Task to carry out
Each entry must appear in the answer exactly as written.

=== Data ===

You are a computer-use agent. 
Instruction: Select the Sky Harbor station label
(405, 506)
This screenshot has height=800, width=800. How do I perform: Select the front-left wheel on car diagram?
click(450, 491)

===

Solution to this task
You are a computer-use agent. 
Instruction: Select the Sky Harbor station label
(405, 506)
This screenshot has height=800, width=800. How do I perform: Select the front-left wheel on car diagram?
click(450, 491)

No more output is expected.